=== Begin Enclosure ===

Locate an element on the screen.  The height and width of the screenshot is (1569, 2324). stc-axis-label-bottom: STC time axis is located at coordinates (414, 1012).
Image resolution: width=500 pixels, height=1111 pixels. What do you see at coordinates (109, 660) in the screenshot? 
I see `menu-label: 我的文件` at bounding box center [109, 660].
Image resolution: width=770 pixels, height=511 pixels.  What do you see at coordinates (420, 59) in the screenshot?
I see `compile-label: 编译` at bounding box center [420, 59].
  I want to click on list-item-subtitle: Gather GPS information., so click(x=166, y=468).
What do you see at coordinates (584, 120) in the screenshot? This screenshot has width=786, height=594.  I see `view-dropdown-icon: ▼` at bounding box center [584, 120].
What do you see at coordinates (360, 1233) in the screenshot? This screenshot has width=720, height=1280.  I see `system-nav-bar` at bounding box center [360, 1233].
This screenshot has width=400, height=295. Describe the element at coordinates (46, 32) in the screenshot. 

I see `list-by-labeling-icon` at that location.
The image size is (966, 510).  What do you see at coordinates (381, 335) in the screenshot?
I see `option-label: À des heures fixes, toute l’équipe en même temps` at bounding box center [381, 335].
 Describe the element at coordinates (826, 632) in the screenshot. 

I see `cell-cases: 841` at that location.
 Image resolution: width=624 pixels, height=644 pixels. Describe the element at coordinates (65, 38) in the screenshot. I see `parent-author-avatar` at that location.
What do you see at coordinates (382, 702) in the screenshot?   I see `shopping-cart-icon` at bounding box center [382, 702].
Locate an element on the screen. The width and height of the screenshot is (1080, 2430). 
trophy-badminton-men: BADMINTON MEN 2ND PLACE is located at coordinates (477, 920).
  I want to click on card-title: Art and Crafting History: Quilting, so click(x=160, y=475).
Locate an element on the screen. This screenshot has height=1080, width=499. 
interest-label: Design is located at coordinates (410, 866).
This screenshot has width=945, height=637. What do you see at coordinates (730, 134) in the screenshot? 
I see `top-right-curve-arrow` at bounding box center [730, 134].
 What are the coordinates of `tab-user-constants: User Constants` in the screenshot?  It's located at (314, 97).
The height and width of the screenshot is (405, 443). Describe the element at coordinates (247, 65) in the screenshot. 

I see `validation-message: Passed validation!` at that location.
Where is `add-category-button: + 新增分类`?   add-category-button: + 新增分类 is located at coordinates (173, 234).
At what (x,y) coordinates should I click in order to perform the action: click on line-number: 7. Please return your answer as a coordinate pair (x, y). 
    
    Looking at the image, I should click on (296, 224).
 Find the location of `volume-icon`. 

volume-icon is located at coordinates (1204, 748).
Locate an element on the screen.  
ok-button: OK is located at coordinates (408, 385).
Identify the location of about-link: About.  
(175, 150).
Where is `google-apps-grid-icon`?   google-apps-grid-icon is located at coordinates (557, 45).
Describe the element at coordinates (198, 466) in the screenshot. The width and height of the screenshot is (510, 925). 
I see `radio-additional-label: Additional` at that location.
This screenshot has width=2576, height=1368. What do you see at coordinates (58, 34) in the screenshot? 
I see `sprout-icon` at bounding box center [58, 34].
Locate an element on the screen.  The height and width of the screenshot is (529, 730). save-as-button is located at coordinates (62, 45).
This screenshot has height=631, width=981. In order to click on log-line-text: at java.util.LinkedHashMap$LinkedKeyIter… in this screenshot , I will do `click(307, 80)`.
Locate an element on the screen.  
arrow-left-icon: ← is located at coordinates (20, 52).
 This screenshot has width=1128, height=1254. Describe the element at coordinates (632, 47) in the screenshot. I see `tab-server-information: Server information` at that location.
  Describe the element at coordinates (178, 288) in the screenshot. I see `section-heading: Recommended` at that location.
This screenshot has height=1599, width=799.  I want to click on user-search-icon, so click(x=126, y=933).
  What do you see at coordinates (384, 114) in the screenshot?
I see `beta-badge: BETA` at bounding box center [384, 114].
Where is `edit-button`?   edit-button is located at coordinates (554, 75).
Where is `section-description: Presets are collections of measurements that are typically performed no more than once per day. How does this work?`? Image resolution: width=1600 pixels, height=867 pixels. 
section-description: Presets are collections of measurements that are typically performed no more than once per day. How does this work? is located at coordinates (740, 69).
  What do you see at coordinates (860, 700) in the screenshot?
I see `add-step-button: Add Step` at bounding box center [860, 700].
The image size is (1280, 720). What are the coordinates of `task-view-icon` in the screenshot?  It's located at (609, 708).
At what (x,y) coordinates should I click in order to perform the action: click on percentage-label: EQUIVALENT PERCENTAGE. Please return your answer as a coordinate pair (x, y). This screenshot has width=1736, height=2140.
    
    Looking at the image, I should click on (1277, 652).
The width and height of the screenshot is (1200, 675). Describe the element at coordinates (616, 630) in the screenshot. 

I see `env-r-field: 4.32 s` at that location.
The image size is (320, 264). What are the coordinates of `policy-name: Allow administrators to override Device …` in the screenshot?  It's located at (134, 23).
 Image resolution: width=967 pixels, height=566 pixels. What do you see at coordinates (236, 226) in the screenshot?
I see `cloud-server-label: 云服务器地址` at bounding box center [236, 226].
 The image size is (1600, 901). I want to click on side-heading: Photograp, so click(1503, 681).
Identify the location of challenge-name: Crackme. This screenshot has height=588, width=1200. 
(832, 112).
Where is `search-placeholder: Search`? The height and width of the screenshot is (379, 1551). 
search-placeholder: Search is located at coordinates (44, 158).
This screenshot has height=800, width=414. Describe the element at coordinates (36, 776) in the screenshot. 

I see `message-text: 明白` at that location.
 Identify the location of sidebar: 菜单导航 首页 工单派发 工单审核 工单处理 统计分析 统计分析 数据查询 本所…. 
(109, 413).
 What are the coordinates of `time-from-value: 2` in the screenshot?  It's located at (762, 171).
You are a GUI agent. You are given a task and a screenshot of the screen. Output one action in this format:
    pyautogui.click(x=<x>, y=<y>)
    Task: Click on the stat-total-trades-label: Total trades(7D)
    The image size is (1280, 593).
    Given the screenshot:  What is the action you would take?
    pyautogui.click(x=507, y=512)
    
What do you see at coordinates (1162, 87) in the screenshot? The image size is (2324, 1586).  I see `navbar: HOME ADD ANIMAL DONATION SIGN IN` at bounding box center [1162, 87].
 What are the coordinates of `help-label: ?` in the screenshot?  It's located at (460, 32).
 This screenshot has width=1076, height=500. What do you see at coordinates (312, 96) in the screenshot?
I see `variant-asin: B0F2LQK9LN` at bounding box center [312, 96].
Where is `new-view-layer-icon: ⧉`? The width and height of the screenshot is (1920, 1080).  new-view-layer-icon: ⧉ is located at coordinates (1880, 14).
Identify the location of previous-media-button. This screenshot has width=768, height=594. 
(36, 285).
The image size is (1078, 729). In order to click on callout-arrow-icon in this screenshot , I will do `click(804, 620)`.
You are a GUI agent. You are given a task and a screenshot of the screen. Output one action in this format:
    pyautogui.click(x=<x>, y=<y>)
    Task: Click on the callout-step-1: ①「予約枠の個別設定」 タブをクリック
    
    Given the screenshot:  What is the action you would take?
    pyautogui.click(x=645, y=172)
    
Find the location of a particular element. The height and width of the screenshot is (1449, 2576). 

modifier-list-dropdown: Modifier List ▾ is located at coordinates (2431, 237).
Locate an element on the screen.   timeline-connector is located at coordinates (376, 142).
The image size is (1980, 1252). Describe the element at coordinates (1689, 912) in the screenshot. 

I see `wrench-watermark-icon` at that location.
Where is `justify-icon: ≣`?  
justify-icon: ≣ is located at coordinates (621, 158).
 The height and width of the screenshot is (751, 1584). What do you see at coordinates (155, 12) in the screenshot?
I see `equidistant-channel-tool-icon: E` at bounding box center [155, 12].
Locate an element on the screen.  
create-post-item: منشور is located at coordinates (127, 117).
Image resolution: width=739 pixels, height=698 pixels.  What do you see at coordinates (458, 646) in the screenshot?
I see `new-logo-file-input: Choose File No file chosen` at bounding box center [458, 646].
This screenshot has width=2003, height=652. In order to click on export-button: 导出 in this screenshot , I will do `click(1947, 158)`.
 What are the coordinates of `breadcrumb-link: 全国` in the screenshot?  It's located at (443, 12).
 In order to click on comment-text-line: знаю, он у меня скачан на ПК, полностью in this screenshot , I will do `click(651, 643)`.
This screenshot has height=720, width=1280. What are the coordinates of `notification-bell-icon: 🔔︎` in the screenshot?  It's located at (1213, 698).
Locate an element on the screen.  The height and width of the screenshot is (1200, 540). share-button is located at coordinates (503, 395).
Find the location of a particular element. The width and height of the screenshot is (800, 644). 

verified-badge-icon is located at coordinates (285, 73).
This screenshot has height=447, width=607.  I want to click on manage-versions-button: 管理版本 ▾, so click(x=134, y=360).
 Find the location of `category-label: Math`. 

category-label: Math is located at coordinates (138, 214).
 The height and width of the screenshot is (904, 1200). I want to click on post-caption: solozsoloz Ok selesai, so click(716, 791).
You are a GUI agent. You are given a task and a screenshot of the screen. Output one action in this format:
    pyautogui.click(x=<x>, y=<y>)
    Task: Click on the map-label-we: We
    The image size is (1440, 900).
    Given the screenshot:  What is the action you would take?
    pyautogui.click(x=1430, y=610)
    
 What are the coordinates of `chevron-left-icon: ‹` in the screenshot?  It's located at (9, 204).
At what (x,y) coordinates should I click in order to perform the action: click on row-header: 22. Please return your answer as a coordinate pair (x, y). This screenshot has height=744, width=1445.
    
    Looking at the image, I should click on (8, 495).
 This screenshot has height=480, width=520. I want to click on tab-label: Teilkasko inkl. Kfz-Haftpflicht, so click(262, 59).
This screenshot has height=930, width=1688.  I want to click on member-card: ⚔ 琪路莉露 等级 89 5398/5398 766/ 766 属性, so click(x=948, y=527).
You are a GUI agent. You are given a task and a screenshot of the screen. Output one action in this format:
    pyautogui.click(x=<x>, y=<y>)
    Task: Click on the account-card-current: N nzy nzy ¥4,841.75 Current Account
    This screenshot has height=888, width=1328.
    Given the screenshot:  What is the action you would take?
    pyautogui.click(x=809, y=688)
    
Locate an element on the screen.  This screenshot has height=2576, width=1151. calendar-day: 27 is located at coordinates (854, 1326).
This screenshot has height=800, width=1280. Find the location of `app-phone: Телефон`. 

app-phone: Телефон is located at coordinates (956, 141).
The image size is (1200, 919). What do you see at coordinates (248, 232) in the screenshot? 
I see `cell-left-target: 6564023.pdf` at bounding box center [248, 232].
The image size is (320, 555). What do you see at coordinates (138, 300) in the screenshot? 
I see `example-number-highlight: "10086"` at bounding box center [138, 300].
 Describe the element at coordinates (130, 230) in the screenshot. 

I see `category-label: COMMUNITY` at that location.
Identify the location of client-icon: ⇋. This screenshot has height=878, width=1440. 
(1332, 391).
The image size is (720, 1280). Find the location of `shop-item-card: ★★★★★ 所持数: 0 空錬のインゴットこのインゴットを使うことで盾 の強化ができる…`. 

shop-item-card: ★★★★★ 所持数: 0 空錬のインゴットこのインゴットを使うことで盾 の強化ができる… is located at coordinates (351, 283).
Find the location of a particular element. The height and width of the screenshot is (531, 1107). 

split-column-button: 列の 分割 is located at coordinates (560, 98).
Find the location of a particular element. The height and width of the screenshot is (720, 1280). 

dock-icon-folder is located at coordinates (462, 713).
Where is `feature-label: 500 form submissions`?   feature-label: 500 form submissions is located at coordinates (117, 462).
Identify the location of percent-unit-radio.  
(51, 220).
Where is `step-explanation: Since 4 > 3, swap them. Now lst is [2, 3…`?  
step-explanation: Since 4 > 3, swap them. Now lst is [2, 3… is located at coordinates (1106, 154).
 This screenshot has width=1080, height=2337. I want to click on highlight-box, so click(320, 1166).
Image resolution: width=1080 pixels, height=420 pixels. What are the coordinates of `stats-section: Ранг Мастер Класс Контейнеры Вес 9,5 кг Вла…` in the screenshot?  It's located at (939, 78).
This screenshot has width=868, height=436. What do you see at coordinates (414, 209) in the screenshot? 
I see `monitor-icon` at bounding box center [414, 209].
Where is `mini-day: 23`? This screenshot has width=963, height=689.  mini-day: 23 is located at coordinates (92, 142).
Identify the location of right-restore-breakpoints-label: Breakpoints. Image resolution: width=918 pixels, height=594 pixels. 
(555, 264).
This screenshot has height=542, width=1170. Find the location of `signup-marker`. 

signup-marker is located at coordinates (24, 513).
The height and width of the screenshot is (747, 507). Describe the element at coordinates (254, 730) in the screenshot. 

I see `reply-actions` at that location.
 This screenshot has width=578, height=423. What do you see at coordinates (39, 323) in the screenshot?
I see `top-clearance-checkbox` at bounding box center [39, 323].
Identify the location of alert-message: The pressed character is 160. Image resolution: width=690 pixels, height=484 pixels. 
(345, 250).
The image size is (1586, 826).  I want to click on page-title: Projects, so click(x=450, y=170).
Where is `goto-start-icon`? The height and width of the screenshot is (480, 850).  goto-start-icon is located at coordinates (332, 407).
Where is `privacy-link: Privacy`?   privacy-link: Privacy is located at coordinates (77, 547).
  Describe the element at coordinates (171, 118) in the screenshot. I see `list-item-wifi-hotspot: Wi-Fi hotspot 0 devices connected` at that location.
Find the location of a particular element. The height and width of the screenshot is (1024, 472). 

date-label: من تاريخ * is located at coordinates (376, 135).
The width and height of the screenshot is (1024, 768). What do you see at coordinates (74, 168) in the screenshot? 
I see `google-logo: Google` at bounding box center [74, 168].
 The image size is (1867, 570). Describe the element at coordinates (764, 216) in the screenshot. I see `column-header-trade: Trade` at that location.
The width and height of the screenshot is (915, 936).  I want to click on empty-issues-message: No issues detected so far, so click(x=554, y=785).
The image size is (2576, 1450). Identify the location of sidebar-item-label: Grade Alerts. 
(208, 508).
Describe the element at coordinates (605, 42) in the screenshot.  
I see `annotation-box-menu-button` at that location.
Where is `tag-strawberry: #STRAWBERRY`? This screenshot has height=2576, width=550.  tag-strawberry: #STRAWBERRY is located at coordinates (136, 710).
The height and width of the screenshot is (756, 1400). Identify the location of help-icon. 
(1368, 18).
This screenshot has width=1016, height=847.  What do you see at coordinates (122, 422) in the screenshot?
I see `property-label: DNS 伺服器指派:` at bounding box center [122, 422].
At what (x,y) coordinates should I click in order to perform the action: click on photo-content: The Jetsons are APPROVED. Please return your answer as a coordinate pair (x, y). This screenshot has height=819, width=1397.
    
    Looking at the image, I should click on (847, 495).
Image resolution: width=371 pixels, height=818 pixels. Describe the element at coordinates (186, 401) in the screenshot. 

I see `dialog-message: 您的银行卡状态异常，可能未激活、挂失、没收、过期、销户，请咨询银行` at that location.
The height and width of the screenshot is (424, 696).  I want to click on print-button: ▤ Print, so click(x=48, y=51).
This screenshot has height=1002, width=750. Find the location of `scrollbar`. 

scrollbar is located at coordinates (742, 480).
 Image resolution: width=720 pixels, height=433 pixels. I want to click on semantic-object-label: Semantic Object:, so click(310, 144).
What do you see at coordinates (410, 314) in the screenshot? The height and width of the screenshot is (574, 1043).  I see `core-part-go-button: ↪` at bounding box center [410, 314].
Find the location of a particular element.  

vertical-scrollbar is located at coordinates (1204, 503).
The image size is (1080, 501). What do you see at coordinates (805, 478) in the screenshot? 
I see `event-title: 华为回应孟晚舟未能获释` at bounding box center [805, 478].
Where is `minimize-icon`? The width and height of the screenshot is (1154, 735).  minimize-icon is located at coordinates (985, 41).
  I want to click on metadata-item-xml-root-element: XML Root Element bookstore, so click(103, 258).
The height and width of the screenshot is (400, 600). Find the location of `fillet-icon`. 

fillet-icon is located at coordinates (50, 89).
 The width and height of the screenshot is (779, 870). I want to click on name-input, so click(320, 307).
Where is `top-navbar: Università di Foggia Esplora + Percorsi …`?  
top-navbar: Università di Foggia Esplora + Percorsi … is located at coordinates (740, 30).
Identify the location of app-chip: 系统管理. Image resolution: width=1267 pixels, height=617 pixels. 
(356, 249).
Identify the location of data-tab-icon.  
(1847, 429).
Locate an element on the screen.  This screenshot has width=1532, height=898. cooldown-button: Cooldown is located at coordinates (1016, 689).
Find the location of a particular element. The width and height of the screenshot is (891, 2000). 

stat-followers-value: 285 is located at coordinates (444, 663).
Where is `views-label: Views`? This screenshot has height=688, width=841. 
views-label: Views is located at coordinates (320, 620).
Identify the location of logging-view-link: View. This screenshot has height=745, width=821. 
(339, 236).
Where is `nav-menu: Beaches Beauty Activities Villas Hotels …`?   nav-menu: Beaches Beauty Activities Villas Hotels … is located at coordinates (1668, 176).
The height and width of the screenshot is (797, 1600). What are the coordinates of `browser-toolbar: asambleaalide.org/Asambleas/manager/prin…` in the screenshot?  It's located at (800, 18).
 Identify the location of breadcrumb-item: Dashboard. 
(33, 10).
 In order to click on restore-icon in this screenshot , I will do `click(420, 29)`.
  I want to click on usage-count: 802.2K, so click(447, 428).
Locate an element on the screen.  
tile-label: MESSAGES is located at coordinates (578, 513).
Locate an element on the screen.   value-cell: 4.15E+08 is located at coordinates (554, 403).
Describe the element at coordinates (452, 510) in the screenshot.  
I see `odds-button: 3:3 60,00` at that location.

=== End Enclosure ===

• **TASK DETAILS**
Report, in full, every row above that contains the string "answer". Matching is case-sensitive.

• **SOLUTION**
At what (x,y) coordinates should I click in order to perform the action: click on line-number: 7. Please return your answer as a coordinate pair (x, y). 
At what (x,y) coordinates should I click in order to perform the action: click on percentage-label: EQUIVALENT PERCENTAGE. Please return your answer as a coordinate pair (x, y). This screenshot has width=1736, height=2140.
At what (x,y) coordinates should I click in order to perform the action: click on row-header: 22. Please return your answer as a coordinate pair (x, y). This screenshot has height=744, width=1445.
At what (x,y) coordinates should I click in order to perform the action: click on photo-content: The Jetsons are APPROVED. Please return your answer as a coordinate pair (x, y). This screenshot has height=819, width=1397.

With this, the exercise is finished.